Accordingly, while we agree with the trial court that the claim against Ruud was barred by the prior adjudication, we disagree with its conclusion that the claim against Addison in count I was so barred.
Count II of the present complaint is similar to count I. In it the plaintiff seeks to recover for various breaches of contract by Addison and Ruud in changing the prices set forth in the schedule and in negotiating directly with Bliss and in transferring the stock to Bliss. All of the claims against Ruud were raised in the original count V of the original complaint, although the claim there was in tort not contract, and is barred for the reasons set forth in our discussion of count I. Furthermore, in light of the contract attached to the complaint which discloses that Ruud was not a party to the contract, the count, like count I, fails to state a cause of action in contract.
As to Addison, the question is more complex. Count II alleges, in part, that Addison breached the exclusive sales agreement by negotiating directly with Bliss and selling the tract to Bliss. This precise issue was resolved by the prior judgment on count II in favor of Addison and is barred by that judgment. However, the present count II also alleges that Addison breached the contract by changing the pricing schedule. This claim, for the same reasons we set forth in our discussion of count I, is not barred by the prior adjudication.
Count III alleges that subsequent to the acquisition of the stock by Bliss, Baird presented it with offers to purchase six lots at the original prices listed in the schedule and that the offers were rejected by Bliss; Baird sues for the commission which would have been due had the offers been accepted. The same claim, however, as to Bliss was made in count IX of the original complaint. For the same reasons pointed out in our discussion of count I against Ruud, it is immaterial that the original count IX was in tort and sought to recover $500,000 whereas the present count III purports to be in contract and seeks to recover only the amount of the commission, $20,445; both claims arose out of the same group of operative facts: the making of the sales agreement, the transfer of the stock to Bliss, the changing of the pricing schedule and the rejection thereafter of offers based on the original pricing schedule.

PROVIDED MATERIAL —
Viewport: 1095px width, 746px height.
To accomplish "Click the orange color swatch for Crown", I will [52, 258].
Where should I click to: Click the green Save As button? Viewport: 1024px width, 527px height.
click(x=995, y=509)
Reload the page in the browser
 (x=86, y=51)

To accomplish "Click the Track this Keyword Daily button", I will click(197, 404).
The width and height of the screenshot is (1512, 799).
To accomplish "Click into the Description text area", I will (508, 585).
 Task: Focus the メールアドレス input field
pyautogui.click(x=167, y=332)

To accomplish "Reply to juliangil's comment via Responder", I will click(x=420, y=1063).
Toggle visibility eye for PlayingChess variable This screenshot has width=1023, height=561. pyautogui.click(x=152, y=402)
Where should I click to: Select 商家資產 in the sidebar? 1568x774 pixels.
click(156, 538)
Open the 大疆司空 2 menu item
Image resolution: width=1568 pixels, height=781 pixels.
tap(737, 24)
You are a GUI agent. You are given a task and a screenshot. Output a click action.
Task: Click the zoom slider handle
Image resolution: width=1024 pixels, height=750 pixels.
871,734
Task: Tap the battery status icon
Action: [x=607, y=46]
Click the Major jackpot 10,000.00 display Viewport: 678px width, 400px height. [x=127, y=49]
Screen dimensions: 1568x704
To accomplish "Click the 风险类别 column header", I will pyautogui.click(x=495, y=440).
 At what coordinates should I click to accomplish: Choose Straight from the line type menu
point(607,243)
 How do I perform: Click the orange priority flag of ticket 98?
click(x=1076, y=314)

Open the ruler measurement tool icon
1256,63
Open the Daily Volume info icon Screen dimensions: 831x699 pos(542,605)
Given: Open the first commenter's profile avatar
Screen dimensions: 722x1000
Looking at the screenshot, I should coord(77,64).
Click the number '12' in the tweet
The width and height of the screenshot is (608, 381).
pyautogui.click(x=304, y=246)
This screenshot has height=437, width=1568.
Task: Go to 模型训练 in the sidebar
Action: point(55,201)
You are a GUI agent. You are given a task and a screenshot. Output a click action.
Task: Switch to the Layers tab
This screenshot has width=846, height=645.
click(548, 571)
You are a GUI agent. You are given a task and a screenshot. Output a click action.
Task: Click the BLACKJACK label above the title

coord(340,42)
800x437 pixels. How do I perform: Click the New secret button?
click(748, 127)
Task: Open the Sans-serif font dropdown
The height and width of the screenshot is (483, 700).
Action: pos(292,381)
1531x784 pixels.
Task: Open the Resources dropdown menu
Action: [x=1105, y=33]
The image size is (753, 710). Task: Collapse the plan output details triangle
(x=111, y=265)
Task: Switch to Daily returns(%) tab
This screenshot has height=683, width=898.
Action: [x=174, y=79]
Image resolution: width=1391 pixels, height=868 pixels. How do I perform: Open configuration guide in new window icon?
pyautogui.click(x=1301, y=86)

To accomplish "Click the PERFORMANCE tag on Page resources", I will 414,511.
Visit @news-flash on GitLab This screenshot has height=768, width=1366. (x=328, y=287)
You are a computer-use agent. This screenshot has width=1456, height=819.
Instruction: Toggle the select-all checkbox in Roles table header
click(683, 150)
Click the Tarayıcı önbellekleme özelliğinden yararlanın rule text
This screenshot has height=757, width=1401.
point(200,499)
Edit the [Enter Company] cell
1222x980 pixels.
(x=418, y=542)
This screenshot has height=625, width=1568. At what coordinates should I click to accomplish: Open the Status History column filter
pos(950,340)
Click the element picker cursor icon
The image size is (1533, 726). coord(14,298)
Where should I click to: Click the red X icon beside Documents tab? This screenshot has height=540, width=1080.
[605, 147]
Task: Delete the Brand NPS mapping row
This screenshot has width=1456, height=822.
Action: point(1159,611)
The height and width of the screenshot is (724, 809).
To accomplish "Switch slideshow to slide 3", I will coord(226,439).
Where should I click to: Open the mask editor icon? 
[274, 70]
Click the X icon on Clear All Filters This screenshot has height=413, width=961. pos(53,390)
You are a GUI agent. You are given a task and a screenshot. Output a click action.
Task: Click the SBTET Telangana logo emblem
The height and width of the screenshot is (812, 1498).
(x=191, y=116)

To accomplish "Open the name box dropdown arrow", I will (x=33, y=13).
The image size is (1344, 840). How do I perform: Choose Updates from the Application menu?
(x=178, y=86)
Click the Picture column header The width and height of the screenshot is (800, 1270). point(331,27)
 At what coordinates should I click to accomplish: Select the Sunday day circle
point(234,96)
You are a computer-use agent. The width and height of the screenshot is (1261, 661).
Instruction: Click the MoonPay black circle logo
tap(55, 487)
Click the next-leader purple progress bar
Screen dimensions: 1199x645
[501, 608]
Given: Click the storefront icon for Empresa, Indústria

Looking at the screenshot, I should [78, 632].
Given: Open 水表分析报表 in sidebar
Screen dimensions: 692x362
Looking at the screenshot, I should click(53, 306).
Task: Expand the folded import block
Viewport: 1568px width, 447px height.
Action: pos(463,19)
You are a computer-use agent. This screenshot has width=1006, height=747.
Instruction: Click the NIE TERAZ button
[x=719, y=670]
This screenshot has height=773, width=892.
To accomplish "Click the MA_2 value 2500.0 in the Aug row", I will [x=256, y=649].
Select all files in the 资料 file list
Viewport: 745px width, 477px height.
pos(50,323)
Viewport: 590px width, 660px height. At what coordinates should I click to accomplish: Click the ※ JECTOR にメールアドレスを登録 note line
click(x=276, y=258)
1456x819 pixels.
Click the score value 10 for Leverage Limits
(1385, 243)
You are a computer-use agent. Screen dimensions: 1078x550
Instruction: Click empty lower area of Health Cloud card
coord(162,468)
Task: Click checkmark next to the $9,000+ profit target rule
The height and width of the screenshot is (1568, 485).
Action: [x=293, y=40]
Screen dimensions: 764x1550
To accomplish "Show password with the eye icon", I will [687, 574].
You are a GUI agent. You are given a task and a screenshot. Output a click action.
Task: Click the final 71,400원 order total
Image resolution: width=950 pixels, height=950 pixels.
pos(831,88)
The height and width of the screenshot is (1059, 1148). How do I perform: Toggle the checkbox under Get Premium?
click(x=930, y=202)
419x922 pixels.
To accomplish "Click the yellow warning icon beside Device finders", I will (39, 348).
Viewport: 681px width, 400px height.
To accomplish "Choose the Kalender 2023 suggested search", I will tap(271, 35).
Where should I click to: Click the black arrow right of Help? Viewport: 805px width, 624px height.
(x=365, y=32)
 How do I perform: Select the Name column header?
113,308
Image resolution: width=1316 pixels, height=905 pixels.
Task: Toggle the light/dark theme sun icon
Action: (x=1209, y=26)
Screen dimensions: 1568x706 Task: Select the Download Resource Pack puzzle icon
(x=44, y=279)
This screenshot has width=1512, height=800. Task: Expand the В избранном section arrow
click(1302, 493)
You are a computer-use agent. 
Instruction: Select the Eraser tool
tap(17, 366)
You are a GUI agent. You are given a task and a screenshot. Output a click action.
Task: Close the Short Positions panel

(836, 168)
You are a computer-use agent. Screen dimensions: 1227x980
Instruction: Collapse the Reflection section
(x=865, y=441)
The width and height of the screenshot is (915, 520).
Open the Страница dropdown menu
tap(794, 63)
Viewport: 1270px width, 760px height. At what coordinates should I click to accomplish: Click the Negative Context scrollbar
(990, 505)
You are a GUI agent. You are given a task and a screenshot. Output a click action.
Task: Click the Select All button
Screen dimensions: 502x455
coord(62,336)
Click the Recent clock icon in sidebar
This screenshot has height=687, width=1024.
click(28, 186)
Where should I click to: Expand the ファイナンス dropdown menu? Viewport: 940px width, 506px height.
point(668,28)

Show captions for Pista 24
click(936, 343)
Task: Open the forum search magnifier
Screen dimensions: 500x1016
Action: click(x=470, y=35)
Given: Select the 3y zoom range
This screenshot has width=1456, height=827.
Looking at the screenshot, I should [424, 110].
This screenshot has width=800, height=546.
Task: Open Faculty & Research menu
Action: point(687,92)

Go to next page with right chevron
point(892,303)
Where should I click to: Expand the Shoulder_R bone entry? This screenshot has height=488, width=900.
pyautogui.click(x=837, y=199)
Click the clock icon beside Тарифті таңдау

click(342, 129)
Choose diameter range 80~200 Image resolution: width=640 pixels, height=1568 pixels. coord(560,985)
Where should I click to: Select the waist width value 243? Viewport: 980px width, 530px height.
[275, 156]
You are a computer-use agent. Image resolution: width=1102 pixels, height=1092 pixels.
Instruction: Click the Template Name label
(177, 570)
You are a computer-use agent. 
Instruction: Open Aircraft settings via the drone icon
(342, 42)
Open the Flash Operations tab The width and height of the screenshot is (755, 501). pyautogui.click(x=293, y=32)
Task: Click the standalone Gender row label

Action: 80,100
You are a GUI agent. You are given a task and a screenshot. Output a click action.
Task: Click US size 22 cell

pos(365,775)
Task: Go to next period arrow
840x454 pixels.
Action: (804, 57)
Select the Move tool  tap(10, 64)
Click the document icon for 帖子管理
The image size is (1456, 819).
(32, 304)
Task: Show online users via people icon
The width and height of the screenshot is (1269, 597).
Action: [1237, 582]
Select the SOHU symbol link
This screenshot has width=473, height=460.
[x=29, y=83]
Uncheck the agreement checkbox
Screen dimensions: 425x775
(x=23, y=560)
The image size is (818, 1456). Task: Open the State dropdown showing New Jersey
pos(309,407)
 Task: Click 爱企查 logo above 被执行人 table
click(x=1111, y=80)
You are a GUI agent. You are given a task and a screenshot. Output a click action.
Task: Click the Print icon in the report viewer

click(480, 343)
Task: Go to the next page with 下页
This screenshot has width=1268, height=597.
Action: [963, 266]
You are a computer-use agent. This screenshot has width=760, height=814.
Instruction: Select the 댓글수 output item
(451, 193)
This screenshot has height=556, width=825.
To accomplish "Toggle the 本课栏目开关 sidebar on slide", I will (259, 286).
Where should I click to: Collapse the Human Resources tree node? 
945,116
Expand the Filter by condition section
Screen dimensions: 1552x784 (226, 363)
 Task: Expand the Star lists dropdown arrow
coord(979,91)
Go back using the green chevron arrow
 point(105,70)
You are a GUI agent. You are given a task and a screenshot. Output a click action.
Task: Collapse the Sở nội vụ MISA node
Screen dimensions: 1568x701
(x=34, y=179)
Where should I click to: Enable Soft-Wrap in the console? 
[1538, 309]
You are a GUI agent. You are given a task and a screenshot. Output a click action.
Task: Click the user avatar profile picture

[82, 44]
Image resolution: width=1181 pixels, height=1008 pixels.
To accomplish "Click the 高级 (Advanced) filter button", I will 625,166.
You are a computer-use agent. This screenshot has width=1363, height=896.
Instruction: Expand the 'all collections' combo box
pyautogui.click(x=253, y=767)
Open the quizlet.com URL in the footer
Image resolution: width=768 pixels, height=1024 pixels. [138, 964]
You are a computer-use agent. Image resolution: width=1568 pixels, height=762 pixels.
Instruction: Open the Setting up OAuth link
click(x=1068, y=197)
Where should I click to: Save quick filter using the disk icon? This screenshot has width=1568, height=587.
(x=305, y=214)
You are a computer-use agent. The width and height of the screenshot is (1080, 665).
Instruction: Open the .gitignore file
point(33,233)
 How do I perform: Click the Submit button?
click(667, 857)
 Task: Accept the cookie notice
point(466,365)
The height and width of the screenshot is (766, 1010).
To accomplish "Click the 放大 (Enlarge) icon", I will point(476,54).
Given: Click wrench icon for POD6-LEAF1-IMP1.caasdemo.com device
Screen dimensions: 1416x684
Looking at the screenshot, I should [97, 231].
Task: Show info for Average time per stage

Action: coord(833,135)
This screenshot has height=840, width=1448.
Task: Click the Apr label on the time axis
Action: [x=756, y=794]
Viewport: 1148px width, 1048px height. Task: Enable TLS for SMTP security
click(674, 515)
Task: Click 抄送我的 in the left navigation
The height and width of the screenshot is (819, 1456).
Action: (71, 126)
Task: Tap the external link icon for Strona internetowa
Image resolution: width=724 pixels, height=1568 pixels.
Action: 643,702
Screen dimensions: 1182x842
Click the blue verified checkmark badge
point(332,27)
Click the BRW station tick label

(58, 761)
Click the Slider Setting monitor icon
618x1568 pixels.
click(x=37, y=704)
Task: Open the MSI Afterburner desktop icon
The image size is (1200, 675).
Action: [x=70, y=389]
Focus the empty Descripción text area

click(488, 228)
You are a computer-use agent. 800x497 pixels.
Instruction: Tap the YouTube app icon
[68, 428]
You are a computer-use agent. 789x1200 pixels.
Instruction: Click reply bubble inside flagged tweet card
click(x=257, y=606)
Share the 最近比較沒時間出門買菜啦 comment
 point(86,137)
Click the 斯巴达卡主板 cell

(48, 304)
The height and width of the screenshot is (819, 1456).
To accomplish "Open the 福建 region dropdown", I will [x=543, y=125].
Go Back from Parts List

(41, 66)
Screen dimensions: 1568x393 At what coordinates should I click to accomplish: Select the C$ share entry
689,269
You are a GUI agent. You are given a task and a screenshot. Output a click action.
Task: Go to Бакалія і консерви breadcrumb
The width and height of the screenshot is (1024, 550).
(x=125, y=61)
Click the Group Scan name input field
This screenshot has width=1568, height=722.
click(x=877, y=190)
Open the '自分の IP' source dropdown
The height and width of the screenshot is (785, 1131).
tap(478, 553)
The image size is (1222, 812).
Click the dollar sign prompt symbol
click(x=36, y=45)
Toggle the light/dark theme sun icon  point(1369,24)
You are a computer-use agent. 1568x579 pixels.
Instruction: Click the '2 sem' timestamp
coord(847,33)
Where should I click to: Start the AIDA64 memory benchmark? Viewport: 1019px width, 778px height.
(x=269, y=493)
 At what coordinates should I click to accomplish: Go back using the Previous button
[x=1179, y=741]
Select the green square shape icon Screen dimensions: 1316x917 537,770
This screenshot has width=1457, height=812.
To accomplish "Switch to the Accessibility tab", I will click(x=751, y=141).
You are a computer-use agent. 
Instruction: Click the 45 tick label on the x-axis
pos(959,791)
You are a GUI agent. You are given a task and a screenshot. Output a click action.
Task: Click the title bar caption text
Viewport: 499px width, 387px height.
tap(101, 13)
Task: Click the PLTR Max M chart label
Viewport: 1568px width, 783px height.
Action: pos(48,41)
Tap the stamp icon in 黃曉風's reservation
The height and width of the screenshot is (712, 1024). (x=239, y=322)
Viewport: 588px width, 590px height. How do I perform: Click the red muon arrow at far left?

OBJECTIVE — Pick up the court opinion on Baird's claims against Addison, Ruud, and Bliss after its final sentence and keep writing it.

ANSWER FOR THIS EXERCISE —
Nor is it important that in the original action Baird only complained of a rejection of offers to buy three lots whereas here Baird refers to an offer to purchase six. It is clear that the issue is not the rejection of offers; the issue is Addison's right to change the prices in the schedule. If Addison had that right there is no way count II (or the original count IX) could state a cause of action since the allegations specify that the offers were for the original prices not the increased prices. Bliss' nonliability for the change in the pricing schedule being determined by the summary judgment entered in its favor, Baird cannot now bring suit alleging other rejections based on the same transaction.
Our conclusion that the plaintiff's claim is barred although it sought recovery for the rejection of more offers than it alleged in the first suit is supported by Dorland v. Steinbrecher (1964), 50 Ill. App.2d 344, 200 N.E.2d 424, and Shoemaker v. Geiger (1975), 30 Ill. App.3d 27, 331 N.E.2d 637. In Dorland, the defendant originally filed a counterclaim seeking to recover for certain material, machine parts and labor furnished by a third party who assigned the claim to the defendant. The defendant lost. He then filed a counterclaim for different items of machinery and parts, labor and material, all of which were covered by the same assignment. The court held that the claim was barred since all of the claims arose out of the same assignment, pointing out at 50 Ill. App.2d 344, 347, 200 N.E.2d 424, 425, that:
"`If suit is brought for a part of a claim, a judgment obtained in that action precludes the plaintiff from bringing a second action for the residue of the claim, notwithstanding the second form of action is not identical with the first, or different grounds for relief are set forth in the second suit. * * *' 1 Am. Jur., Actions, sec. 96."
In Shoemaker, the plaintiff first sued on a guarantee that certain cows were in calf — they were not. He then sued to recover an alleged overpayment for the purchase of certain cattle. The court held this second claim was barred, ruling at 30 Ill. App.3d 27, 28, 331 N.E.2d 637, 638:
"It is apparent * * * that both causes of action * * * are merely different claims for damage arising from a single transaction. Both the alleged `guarantee' and the `overpayment' relate to enforcement of the terms of an agreement between the parties for the dissolution of a partnership. A party cannot litigate a cause by parts in different proceedings; a prior adjudication * * * is conclusive not only as to matters raised but as to every other element of damage arising from the same transaction of which they had knowledge and ought to have set up as grounds for relief."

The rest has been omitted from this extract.